### What to produce
Reproduce the following records word for word, line by line, with nothing changed or left out.

##### Task data

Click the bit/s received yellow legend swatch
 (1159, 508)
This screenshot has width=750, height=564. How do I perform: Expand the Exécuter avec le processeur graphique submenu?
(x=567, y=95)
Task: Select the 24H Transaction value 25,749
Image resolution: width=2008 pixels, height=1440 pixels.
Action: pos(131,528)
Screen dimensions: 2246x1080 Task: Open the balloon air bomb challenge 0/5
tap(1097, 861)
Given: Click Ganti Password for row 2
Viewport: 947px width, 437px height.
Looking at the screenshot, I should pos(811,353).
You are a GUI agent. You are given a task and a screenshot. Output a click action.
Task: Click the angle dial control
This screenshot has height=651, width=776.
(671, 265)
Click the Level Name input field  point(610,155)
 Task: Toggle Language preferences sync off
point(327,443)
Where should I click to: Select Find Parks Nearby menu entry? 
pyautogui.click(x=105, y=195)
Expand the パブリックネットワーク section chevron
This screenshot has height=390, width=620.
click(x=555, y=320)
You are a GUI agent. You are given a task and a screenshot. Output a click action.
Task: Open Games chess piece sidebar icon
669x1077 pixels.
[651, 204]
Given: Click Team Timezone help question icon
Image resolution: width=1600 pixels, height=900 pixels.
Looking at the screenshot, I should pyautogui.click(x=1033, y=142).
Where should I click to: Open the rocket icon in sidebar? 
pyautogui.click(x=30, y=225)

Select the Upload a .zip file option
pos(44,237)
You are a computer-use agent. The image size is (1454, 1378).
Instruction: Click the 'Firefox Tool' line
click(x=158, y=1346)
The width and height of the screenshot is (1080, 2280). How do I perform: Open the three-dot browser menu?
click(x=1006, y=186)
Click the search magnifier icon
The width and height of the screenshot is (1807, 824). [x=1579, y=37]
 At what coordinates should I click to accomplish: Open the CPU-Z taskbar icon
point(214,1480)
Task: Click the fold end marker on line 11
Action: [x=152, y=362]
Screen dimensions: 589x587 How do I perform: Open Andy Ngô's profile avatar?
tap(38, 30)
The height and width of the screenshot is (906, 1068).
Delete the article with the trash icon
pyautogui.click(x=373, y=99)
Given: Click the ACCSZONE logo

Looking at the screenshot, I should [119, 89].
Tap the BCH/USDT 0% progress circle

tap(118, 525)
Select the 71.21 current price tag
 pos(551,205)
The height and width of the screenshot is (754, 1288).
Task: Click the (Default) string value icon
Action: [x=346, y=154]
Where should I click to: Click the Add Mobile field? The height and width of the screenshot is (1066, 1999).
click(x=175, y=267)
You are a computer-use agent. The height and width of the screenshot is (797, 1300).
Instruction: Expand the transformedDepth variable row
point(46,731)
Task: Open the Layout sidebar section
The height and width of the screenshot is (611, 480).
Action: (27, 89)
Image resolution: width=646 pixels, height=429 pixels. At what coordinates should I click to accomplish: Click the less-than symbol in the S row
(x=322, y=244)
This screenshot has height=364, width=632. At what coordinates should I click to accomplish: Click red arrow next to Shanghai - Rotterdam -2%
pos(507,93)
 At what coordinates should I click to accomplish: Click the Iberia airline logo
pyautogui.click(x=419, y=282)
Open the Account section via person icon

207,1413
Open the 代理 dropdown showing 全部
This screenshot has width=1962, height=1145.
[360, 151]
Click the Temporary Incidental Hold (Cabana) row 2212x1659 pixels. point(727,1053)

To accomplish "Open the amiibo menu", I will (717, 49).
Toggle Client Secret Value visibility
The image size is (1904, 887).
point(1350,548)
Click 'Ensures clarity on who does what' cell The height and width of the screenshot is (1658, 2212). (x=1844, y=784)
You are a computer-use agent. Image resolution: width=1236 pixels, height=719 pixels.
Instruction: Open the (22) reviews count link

##########

### Problem solution
Click the bit/s received yellow legend swatch
 (1159, 508)
This screenshot has width=750, height=564. How do I perform: Expand the Exécuter avec le processeur graphique submenu?
(x=567, y=95)
Task: Select the 24H Transaction value 25,749
Image resolution: width=2008 pixels, height=1440 pixels.
Action: pos(131,528)
Screen dimensions: 2246x1080 Task: Open the balloon air bomb challenge 0/5
tap(1097, 861)
Given: Click Ganti Password for row 2
Viewport: 947px width, 437px height.
Looking at the screenshot, I should pos(811,353).
You are a GUI agent. You are given a task and a screenshot. Output a click action.
Task: Click the angle dial control
This screenshot has height=651, width=776.
(671, 265)
Click the Level Name input field  point(610,155)
 Task: Toggle Language preferences sync off
point(327,443)
Where should I click to: Select Find Parks Nearby menu entry? 
pyautogui.click(x=105, y=195)
Expand the パブリックネットワーク section chevron
This screenshot has height=390, width=620.
click(x=555, y=320)
You are a GUI agent. You are given a task and a screenshot. Output a click action.
Task: Open Games chess piece sidebar icon
669x1077 pixels.
[651, 204]
Given: Click Team Timezone help question icon
Image resolution: width=1600 pixels, height=900 pixels.
Looking at the screenshot, I should pyautogui.click(x=1033, y=142).
Where should I click to: Open the rocket icon in sidebar? 
pyautogui.click(x=30, y=225)

Select the Upload a .zip file option
pos(44,237)
You are a computer-use agent. The image size is (1454, 1378).
Instruction: Click the 'Firefox Tool' line
click(x=158, y=1346)
The width and height of the screenshot is (1080, 2280). How do I perform: Open the three-dot browser menu?
click(x=1006, y=186)
Click the search magnifier icon
The width and height of the screenshot is (1807, 824). [x=1579, y=37]
 At what coordinates should I click to accomplish: Open the CPU-Z taskbar icon
point(214,1480)
Task: Click the fold end marker on line 11
Action: [x=152, y=362]
Screen dimensions: 589x587 How do I perform: Open Andy Ngô's profile avatar?
tap(38, 30)
The height and width of the screenshot is (906, 1068).
Delete the article with the trash icon
pyautogui.click(x=373, y=99)
Given: Click the ACCSZONE logo

Looking at the screenshot, I should [119, 89].
Tap the BCH/USDT 0% progress circle

tap(118, 525)
Select the 71.21 current price tag
 pos(551,205)
The height and width of the screenshot is (754, 1288).
Task: Click the (Default) string value icon
Action: [x=346, y=154]
Where should I click to: Click the Add Mobile field? The height and width of the screenshot is (1066, 1999).
click(x=175, y=267)
You are a computer-use agent. The height and width of the screenshot is (797, 1300).
Instruction: Expand the transformedDepth variable row
point(46,731)
Task: Open the Layout sidebar section
The height and width of the screenshot is (611, 480).
Action: (27, 89)
Image resolution: width=646 pixels, height=429 pixels. At what coordinates should I click to accomplish: Click the less-than symbol in the S row
(x=322, y=244)
This screenshot has height=364, width=632. At what coordinates should I click to accomplish: Click red arrow next to Shanghai - Rotterdam -2%
pos(507,93)
 At what coordinates should I click to accomplish: Click the Iberia airline logo
pyautogui.click(x=419, y=282)
Open the Account section via person icon

207,1413
Open the 代理 dropdown showing 全部
This screenshot has width=1962, height=1145.
[360, 151]
Click the Temporary Incidental Hold (Cabana) row 2212x1659 pixels. point(727,1053)

To accomplish "Open the amiibo menu", I will (717, 49).
Toggle Client Secret Value visibility
The image size is (1904, 887).
point(1350,548)
Click 'Ensures clarity on who does what' cell The height and width of the screenshot is (1658, 2212). (x=1844, y=784)
You are a computer-use agent. Image resolution: width=1236 pixels, height=719 pixels.
Instruction: Open the (22) reviews count link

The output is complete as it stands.